The end of the keying hierarchy...
From: Bernard Aboba (bernard_abobahotmail.com)
Date: Fri, 21 Oct 2005 00:28:29 -0400 (EDT)
Jari Arkko said:

"My e-mail was a response to the discussion you and Joe had about Joe's comments to 2.6. I agree that we want to keep eap-keying as small as possible. But I think the practical alternatives are saying that the key hierarchy ends at EMSK (and leave rest of keying-extns) or that the hieararchy ends at AMSK (and leave all applications of AMSKs to keying-extns). I'd prefer the latter, but I could be persuaded to go for the former, too."

The EAP key hierarchy "ends" with the keying material passed to the lower layer. One attraction of passing the EMSK to the lower layer is that this implies that the calculation of AMSKs is purely a lower layer issue, and not something that the EAP layer needs to be concerned about. However, allowing the EMSK to be passed to the lower layer in some circumstances (stand-alone) but not in others (pass-through) violates the principle of Mode independence, so I don't think we can allow this.

Of course, the transformation of the Method-ID => Session-ID and EMSK => AMSK within the EAP layer does imply functionality within the EAP layer that is not envisaged in RFC 3748, so we need to think this over a bit. Essentially we are saying that the EAP layer is shielding EAP methods from writing into each other's Session-ID space, guarding against compromise of the EMSK by lower layers,
and in general becoming something of a "security policeman" for EAP.


Joe said:

"My concern with the above is that you may not want all of the authenticator to have access to the EMSK. You would probably want it to remain with the part of the authenticator that hosts the EAP server."
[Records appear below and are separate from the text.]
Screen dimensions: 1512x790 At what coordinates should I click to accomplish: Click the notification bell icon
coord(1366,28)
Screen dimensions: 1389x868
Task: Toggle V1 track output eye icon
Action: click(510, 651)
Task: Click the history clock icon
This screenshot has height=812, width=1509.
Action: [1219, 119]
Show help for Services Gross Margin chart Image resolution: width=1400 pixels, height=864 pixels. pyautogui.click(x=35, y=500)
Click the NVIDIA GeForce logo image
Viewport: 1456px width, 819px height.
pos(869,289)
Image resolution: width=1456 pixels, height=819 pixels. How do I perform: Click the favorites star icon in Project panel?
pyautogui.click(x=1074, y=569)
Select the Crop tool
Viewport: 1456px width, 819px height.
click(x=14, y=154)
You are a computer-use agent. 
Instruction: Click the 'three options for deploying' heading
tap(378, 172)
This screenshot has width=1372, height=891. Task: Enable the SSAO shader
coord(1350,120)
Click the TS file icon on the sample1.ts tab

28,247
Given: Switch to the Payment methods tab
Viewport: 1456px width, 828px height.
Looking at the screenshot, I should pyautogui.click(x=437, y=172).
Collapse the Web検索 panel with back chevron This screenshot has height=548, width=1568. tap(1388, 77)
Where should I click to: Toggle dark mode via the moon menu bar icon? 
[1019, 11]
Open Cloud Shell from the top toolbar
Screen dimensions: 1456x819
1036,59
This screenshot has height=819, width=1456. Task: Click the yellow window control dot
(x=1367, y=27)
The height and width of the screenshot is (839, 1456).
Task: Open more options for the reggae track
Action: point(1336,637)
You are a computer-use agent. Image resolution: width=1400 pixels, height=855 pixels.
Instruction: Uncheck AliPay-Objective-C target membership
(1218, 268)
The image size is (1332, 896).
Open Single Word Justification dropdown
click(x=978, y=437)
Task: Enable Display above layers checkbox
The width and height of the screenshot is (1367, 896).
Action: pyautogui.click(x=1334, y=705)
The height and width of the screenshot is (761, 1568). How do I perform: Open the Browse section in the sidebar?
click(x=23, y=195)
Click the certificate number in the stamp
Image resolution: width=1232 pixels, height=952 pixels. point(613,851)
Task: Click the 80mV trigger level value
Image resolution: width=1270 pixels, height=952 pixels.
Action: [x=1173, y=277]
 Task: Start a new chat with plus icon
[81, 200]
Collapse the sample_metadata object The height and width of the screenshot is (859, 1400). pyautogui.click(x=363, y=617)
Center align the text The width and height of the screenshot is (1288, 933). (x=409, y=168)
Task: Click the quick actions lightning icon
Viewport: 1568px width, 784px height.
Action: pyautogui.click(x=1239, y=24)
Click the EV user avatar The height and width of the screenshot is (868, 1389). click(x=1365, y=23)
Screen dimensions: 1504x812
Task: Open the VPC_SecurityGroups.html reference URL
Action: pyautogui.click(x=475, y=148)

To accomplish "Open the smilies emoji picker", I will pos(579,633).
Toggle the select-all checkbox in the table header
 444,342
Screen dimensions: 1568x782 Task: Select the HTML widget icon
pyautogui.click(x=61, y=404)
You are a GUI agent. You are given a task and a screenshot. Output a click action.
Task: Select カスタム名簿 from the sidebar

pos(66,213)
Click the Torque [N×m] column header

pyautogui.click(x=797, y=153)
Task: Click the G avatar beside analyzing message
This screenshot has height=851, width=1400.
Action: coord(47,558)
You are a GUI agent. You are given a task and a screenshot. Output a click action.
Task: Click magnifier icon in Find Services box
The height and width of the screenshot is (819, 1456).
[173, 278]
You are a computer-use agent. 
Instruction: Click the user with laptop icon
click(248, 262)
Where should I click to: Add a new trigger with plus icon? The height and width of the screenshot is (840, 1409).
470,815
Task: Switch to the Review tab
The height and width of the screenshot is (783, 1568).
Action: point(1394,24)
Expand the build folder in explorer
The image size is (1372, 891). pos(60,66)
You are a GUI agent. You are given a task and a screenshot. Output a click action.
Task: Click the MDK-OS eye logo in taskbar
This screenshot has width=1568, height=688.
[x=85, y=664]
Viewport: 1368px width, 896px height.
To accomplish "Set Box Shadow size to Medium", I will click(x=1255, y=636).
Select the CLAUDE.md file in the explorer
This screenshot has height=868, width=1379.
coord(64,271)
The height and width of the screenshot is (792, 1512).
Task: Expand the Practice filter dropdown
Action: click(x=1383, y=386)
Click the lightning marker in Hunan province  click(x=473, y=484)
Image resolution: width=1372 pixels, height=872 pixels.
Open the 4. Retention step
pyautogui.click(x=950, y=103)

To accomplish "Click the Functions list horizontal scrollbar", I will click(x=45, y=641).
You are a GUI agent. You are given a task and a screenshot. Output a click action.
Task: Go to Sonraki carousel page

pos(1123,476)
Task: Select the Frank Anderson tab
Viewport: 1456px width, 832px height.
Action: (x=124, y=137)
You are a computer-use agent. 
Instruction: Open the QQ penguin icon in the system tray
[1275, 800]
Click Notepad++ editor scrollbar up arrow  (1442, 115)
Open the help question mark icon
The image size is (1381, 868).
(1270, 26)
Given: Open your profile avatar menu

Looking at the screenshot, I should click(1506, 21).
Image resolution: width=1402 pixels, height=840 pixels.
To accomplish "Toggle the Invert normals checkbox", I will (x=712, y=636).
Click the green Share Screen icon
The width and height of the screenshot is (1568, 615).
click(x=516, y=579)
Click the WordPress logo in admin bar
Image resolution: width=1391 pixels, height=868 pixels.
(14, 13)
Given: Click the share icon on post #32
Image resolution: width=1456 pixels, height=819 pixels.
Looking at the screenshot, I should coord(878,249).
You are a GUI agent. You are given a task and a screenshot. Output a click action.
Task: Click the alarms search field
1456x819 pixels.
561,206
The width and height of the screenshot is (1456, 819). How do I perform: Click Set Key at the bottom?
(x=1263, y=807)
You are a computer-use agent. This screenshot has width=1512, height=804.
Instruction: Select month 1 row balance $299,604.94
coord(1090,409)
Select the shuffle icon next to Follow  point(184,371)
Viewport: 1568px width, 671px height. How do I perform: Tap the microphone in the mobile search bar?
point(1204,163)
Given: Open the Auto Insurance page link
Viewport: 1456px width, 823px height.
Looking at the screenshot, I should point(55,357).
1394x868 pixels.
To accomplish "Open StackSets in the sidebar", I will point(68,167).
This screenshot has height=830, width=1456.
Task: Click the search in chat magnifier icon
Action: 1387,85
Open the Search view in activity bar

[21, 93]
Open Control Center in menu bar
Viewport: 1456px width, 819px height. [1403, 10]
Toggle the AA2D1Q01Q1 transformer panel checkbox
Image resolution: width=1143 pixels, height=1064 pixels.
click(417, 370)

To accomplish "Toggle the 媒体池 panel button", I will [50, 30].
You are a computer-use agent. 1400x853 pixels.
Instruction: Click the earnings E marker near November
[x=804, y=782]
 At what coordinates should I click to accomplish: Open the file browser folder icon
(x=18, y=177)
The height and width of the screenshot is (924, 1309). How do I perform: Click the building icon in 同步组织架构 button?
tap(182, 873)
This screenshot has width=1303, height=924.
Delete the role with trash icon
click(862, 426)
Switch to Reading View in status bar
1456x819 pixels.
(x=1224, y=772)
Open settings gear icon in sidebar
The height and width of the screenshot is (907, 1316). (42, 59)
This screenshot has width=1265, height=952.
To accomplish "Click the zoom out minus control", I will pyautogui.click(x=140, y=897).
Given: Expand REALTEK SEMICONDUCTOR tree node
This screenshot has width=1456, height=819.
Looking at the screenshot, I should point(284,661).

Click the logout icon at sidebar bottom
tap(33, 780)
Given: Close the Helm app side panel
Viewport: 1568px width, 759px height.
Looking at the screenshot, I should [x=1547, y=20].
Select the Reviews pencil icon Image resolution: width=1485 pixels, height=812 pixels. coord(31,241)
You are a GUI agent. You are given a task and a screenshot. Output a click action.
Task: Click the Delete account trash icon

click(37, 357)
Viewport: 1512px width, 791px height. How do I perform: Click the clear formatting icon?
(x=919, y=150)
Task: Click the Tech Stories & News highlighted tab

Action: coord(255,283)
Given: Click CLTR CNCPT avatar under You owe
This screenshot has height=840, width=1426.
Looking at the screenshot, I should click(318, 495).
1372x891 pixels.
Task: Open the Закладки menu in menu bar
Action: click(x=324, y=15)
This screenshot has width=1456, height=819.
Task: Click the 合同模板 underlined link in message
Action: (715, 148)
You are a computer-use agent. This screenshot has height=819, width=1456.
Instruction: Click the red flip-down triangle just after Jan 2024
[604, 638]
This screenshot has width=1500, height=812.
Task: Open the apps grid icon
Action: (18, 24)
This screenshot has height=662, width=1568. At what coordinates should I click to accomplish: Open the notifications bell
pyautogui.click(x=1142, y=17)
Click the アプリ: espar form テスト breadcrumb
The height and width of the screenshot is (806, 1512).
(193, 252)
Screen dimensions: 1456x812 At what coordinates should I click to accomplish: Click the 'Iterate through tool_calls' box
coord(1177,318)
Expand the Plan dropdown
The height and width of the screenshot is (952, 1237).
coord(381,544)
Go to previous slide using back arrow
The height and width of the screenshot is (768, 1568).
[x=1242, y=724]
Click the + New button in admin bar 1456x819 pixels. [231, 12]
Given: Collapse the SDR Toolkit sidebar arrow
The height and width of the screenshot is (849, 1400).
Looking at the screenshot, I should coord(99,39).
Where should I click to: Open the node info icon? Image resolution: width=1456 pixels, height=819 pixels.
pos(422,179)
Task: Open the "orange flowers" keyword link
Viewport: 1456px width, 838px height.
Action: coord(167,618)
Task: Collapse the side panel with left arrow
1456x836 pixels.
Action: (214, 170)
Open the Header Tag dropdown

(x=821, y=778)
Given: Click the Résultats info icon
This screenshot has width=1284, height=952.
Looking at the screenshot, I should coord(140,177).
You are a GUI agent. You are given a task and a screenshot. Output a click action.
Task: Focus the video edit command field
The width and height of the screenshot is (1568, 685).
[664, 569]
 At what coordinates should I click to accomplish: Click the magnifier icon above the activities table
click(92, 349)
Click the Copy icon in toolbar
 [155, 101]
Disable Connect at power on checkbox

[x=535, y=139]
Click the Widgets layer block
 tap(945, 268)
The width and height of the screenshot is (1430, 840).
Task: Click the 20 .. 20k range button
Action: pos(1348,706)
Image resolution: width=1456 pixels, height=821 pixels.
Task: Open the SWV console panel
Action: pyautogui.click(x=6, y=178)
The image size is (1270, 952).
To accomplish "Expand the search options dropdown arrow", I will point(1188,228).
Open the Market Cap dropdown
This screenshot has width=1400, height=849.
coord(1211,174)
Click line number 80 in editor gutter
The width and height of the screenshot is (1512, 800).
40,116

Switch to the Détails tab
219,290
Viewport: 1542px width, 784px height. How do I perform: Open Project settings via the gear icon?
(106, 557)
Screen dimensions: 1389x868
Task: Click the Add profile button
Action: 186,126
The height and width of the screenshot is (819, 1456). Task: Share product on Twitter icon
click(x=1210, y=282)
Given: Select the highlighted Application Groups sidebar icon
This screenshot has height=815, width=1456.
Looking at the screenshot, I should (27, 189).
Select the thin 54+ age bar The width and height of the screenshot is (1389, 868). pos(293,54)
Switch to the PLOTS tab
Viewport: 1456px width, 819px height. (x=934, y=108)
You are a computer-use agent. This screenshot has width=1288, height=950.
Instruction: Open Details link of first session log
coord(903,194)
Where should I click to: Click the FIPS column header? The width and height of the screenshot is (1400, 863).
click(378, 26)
In the case where EAP runs standalone, the EAP authenticator *is* the EAP server. In the case of passthrough, the EAP authenticator doesn't host the EAP server, although it is co-resident with the AAA client. So I guess I'm not understanding your comment.

Maybe this has to do with the flow of keying material/attributes in the standalone case? In order to preserve mode independence, I think that the keying material needs to be processed the same way it would be if EAP were being run standalone.